Task directions | Rewrite everything from the line containing "Given: Click the 拥有多少钱才能算财务自由 suggestion chip" down to the end of the items, putting "Window" wherever "Viewport" appears and keeping the rest unchanged.

Exercise materials |
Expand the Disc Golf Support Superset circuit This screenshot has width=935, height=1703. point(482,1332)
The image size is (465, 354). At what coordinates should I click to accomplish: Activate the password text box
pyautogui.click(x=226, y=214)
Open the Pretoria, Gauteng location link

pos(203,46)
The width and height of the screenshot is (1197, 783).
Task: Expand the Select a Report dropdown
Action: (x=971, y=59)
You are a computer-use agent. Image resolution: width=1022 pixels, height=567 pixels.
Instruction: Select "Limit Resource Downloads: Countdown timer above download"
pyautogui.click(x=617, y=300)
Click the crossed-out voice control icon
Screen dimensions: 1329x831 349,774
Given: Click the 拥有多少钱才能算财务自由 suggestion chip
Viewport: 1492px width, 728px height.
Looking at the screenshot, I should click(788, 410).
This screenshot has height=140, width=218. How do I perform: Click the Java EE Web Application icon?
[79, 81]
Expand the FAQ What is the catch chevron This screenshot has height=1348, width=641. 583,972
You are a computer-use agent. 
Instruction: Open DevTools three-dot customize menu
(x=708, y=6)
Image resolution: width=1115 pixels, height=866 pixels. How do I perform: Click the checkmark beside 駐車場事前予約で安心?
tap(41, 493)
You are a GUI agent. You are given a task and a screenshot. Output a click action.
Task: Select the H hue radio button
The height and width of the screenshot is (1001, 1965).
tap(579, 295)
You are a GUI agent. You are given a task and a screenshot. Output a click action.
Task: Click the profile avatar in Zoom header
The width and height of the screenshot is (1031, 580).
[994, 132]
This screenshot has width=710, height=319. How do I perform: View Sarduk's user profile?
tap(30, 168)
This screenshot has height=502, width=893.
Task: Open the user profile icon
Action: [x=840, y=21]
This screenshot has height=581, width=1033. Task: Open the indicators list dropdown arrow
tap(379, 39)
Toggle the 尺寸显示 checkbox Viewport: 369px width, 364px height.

Worked answer |
Given: Click the 拥有多少钱才能算财务自由 suggestion chip
Window: 1492px width, 728px height.
Looking at the screenshot, I should click(788, 410).
This screenshot has height=140, width=218. How do I perform: Click the Java EE Web Application icon?
[79, 81]
Expand the FAQ What is the catch chevron This screenshot has height=1348, width=641. 583,972
You are a computer-use agent. 
Instruction: Open DevTools three-dot customize menu
(x=708, y=6)
Image resolution: width=1115 pixels, height=866 pixels. How do I perform: Click the checkmark beside 駐車場事前予約で安心?
tap(41, 493)
You are a GUI agent. You are given a task and a screenshot. Output a click action.
Task: Select the H hue radio button
The height and width of the screenshot is (1001, 1965).
tap(579, 295)
You are a GUI agent. You are given a task and a screenshot. Output a click action.
Task: Click the profile avatar in Zoom header
The width and height of the screenshot is (1031, 580).
[994, 132]
This screenshot has width=710, height=319. How do I perform: View Sarduk's user profile?
tap(30, 168)
This screenshot has height=502, width=893.
Task: Open the user profile icon
Action: [x=840, y=21]
This screenshot has height=581, width=1033. Task: Open the indicators list dropdown arrow
tap(379, 39)
Toggle the 尺寸显示 checkbox Window: 369px width, 364px height.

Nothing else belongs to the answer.